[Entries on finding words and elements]
§ §

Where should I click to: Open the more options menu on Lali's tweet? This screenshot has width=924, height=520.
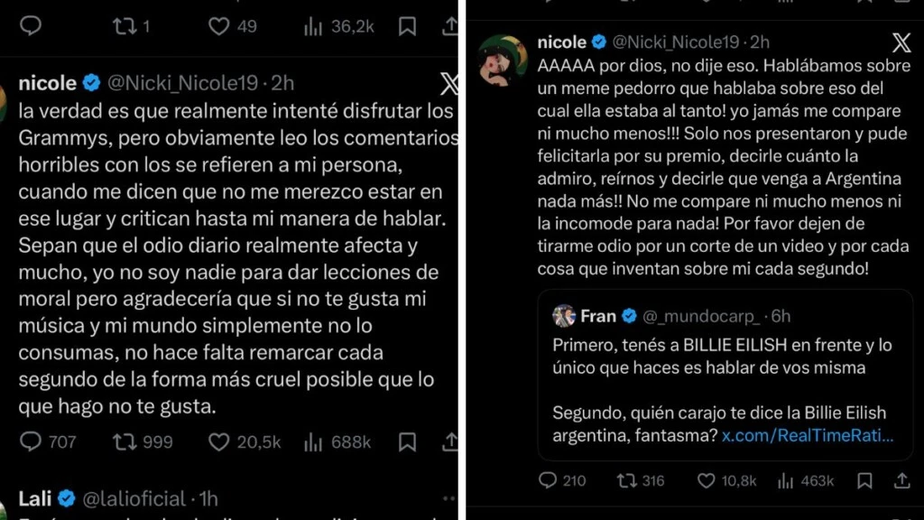448,498
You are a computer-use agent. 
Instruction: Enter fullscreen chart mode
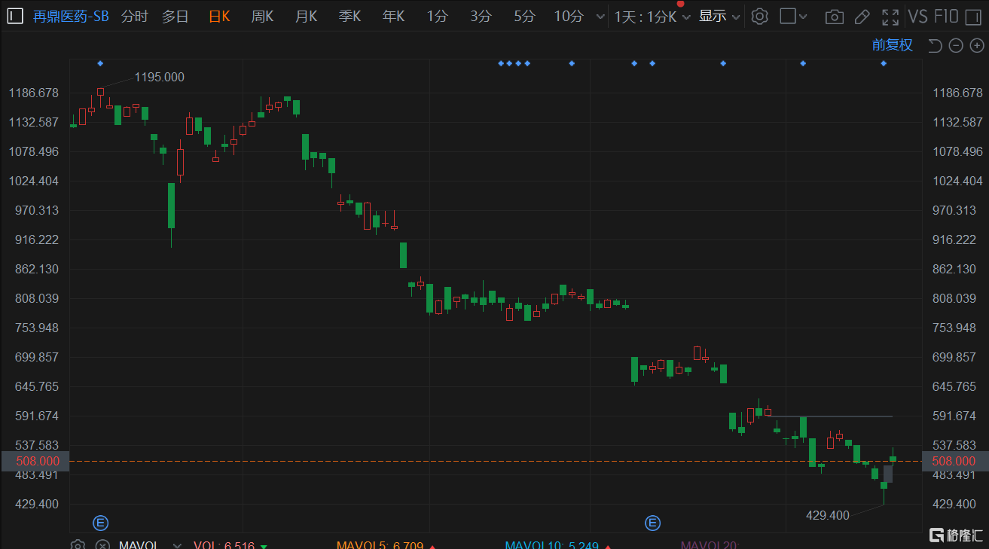[x=890, y=17]

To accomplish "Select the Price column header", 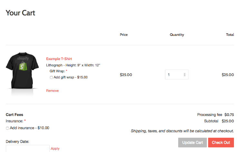I will [x=124, y=35].
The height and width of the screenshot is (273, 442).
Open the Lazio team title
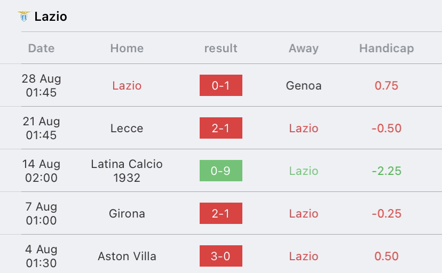click(51, 17)
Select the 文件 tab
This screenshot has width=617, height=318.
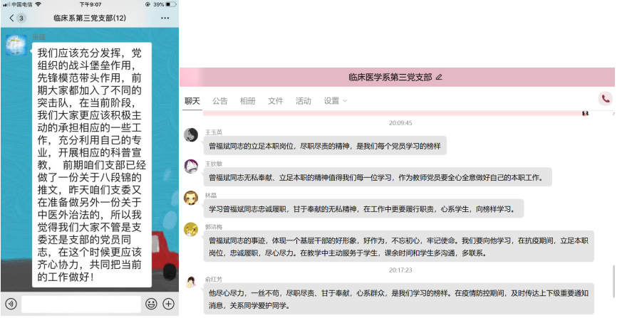276,100
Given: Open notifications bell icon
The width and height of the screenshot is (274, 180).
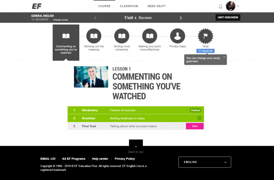Looking at the screenshot, I should [x=221, y=6].
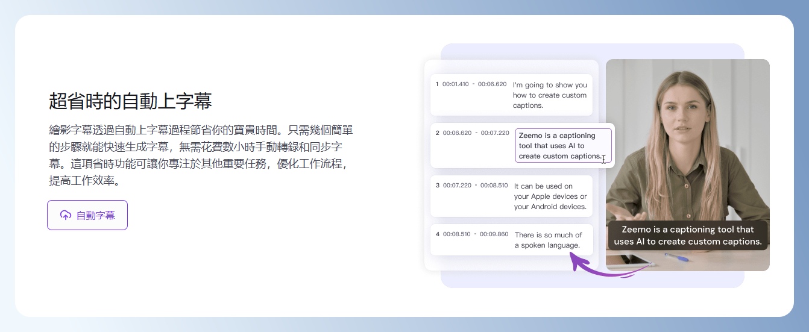809x332 pixels.
Task: Click the cloud upload icon beside 自動字幕
Action: tap(65, 215)
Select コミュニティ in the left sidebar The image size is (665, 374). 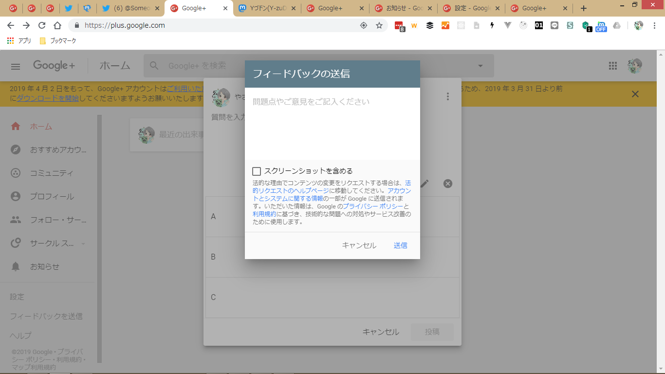pyautogui.click(x=52, y=173)
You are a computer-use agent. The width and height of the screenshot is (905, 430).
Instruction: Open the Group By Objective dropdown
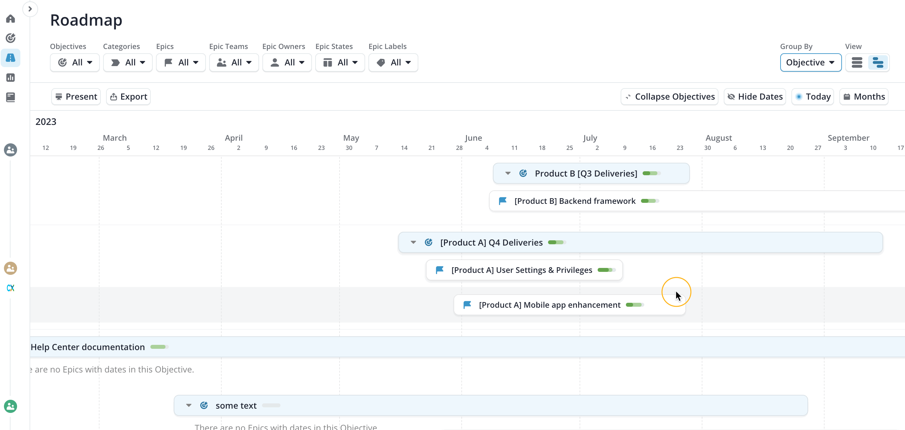click(x=810, y=62)
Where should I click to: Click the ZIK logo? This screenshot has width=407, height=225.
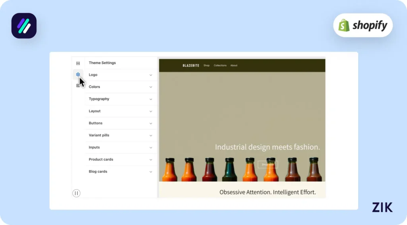(x=382, y=207)
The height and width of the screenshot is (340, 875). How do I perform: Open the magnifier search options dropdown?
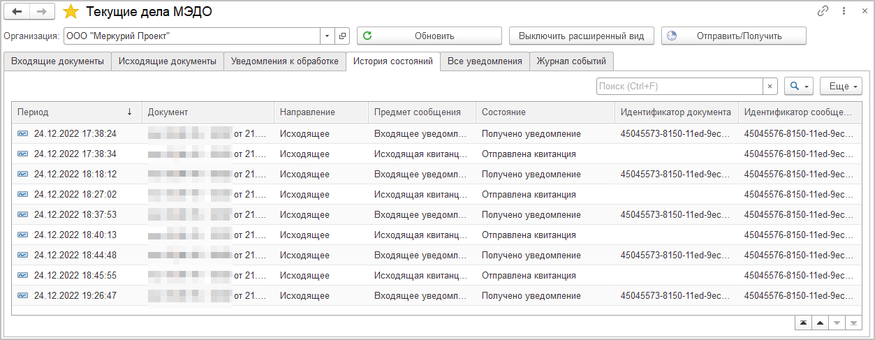799,87
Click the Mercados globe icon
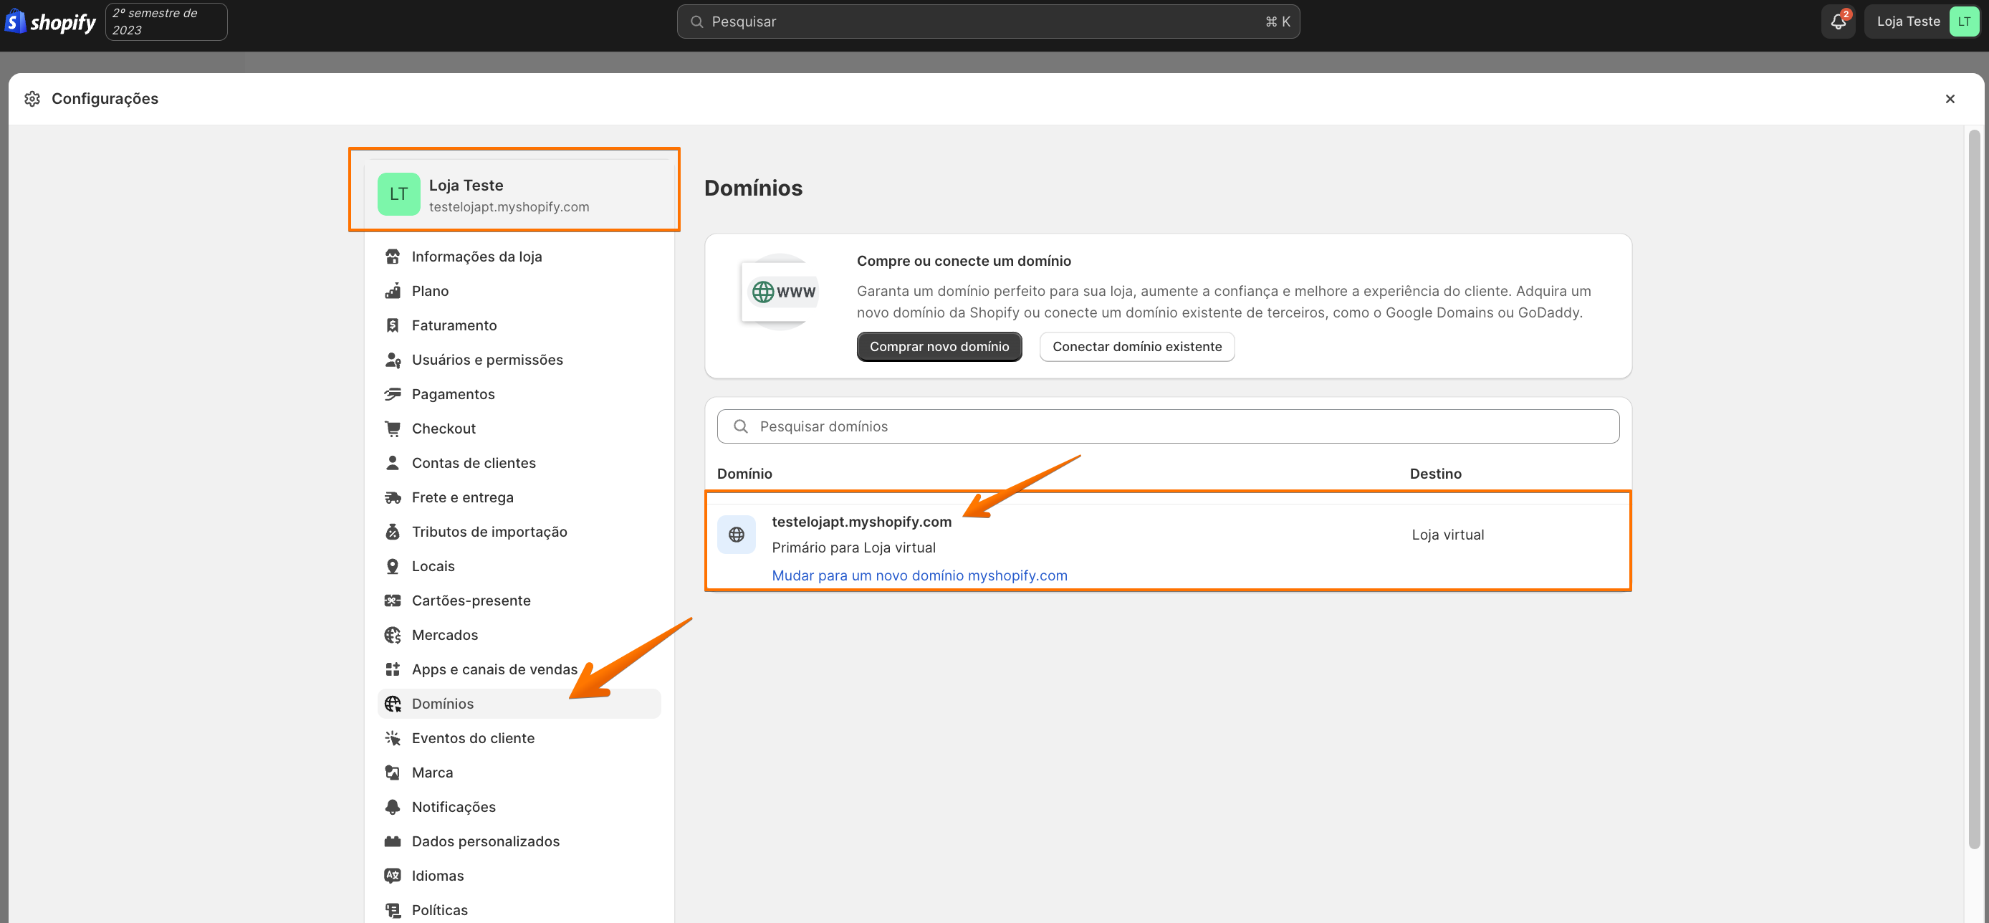Image resolution: width=1989 pixels, height=923 pixels. pyautogui.click(x=392, y=635)
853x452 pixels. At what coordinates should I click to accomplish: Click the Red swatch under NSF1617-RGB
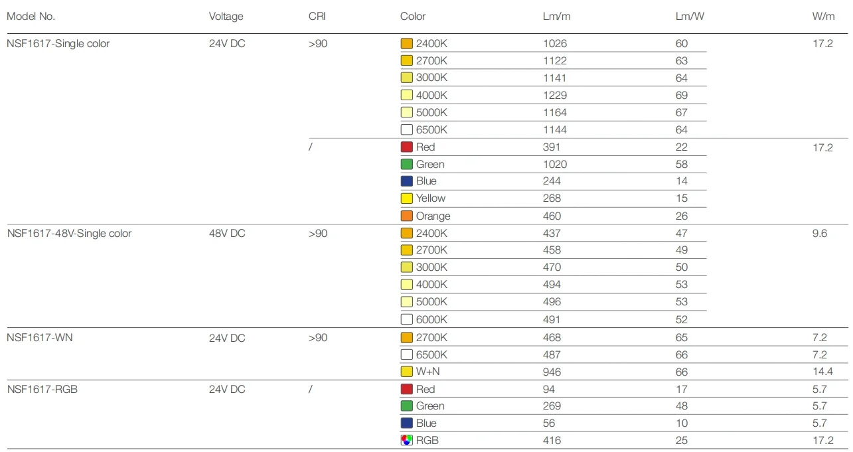tap(406, 389)
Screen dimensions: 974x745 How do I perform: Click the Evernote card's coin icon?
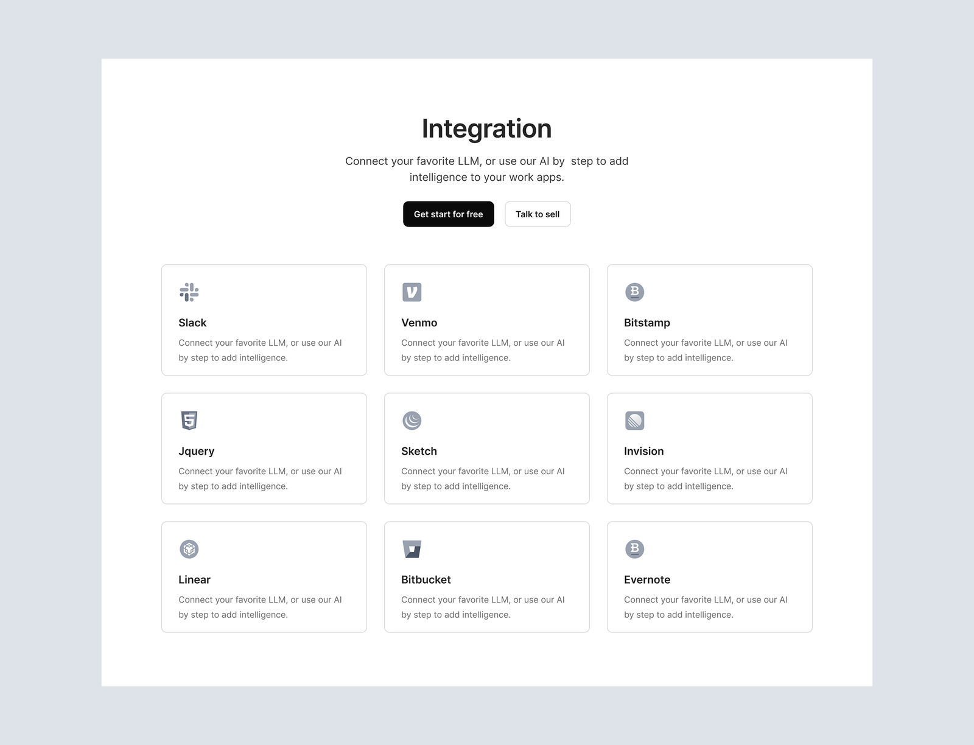pos(635,549)
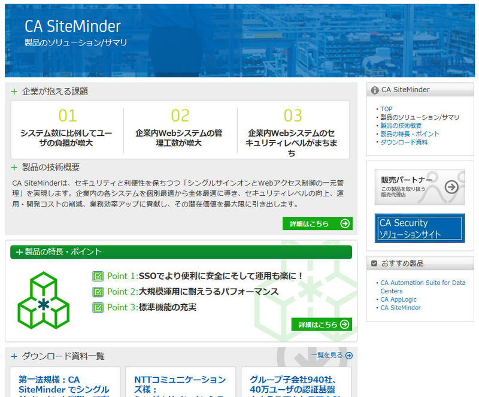Click the arrow icon in 製品の特長 詳細はこちら button
The width and height of the screenshot is (479, 397).
pyautogui.click(x=344, y=325)
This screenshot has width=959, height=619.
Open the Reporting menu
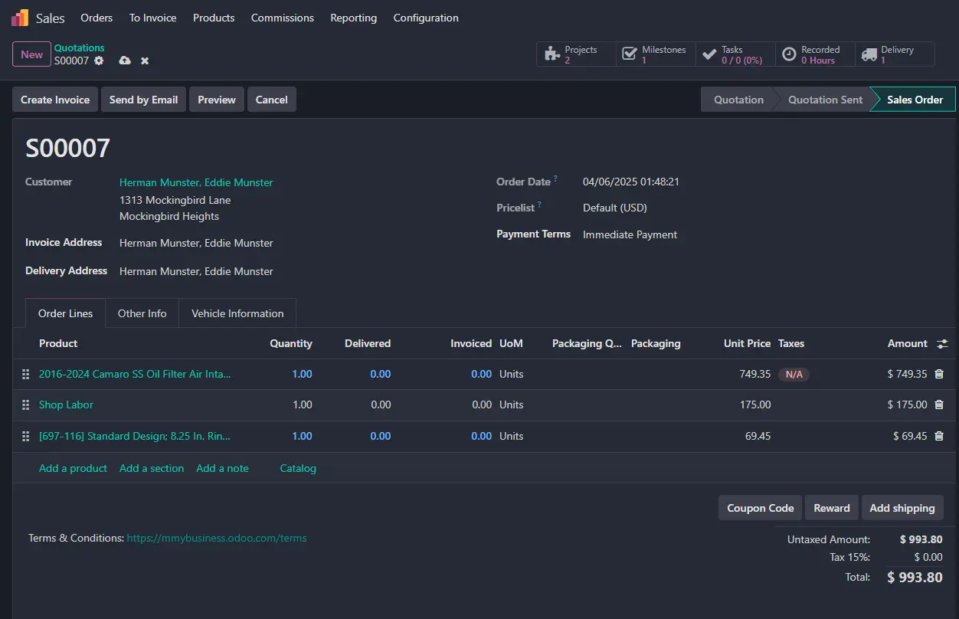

§ §

• **Work to be completed**: Rewrite the material between the lines holding "Where should I click to: Click" and "tap(406, 389)", inclusive, as a two-column CSV with the headers instruction and answer. Give one row per instruction, put each field in double quotes, replace line breaks with spaces, and leave out the pictures.

• **The solution**:
instruction,answer
"Where should I click to: Click the ZIK logo? This screenshot has width=407, height=225.","(x=382, y=207)"
"The height and width of the screenshot is (340, 875). How do I perform: Open the magnifier search options dropdown?","799,87"
"Click the Mercados globe icon","Image resolution: width=1989 pixels, height=923 pixels. pyautogui.click(x=392, y=635)"
"853x452 pixels. At what coordinates should I click to accomplish: Click the Red swatch under NSF1617-RGB","tap(406, 389)"